• [TEXT EXCERPT]
--

Top Tier Detergent Gasoline
Top Tier Detergent Gasoline is a designation given by a consortium of major automakers — BMW, General Motors, Honda, Toyota, and Volkswagen/Audi — to gasoline brands in the U.S. and Canada that meet minimum specifications for engine cleanliness and performance and do not contain metallic additives. Top Tier gasoline contains higher levels of detergent additives in order to prevent the build-up of engine "gunk," known to reduce fuel economy and engine performance, and possibly lead to mechanical breakdown. The Top Tier designation is separate from the issue of octane levels—in order to get the designation, gasoline companies must pass tests proving defined levels of engine-cleaning effectiveness in all grades of gasoline they sell, whether it is economy (low-octane) or premium (high-octane). However, premium gasolines may contain even higher levels of detergent additives. To date, more than 20 gasoline retailers in the US, and 4 in Canada, offer Top Tier gasoline.
In the late 1980s, automakers became concerned with fuel additives as fuel injection technology became widely used in new cars. The injectors often became clogged, and the problem was found to be inadequate levels of detergent additives in some gasolines. The automakers began to recommend specific brands of gas with adequate content to their customers. But some gas companies were still not using detergents, and in a move supported by the auto industry, the federal government mandated specific levels of additives. The U.S. Environmental Protection Agency (EPA) introduced the minimum gasoline detergent standard in 1995.

--

• [DATASET EXCERPT]
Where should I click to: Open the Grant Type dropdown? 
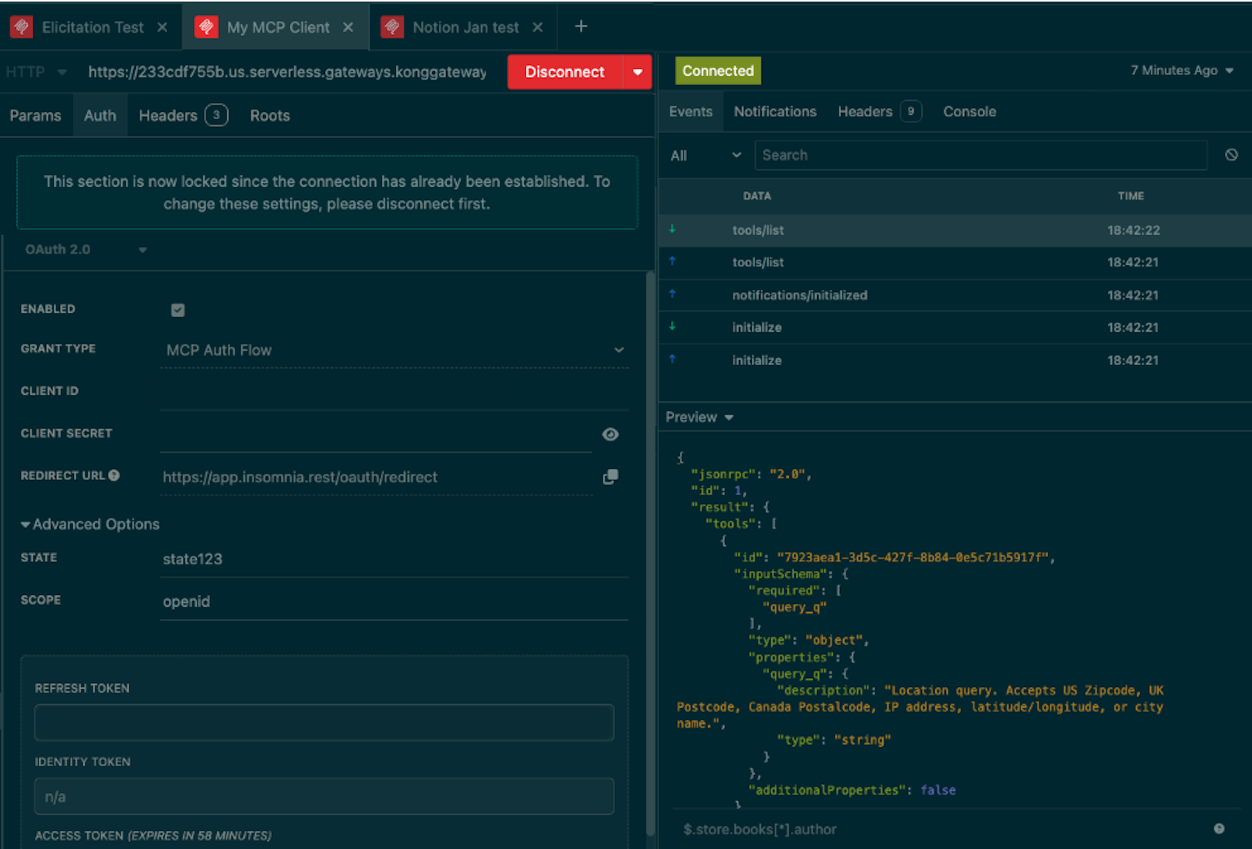(394, 350)

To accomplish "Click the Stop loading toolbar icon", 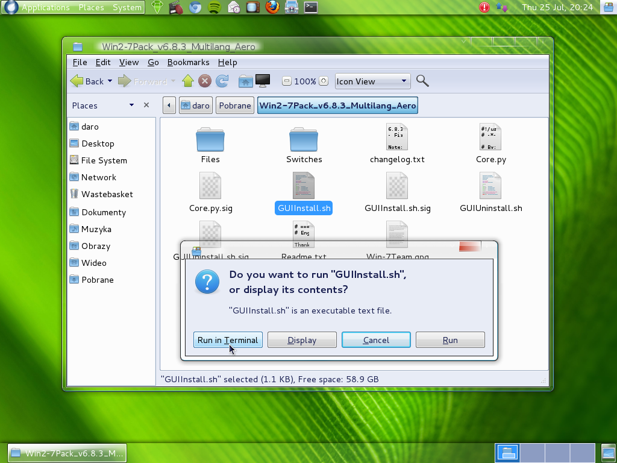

--

• [EXERCISE DESCRIPTION]
According to the passage on Top Tier gasoline, why did automakers in the late 1980s start recommending particular gasoline brands to their customers? Answer in one to three sentences. The lines that come after the passage on Top Tier gasoline are separate material with no connection to it.

• [SOLUTION TO THIS TASK]
As fuel injection spread through new cars, the injectors often clogged. The cause turned out to be inadequate levels of detergent additives in some gasolines, so automakers began recommending brands with adequate detergent content.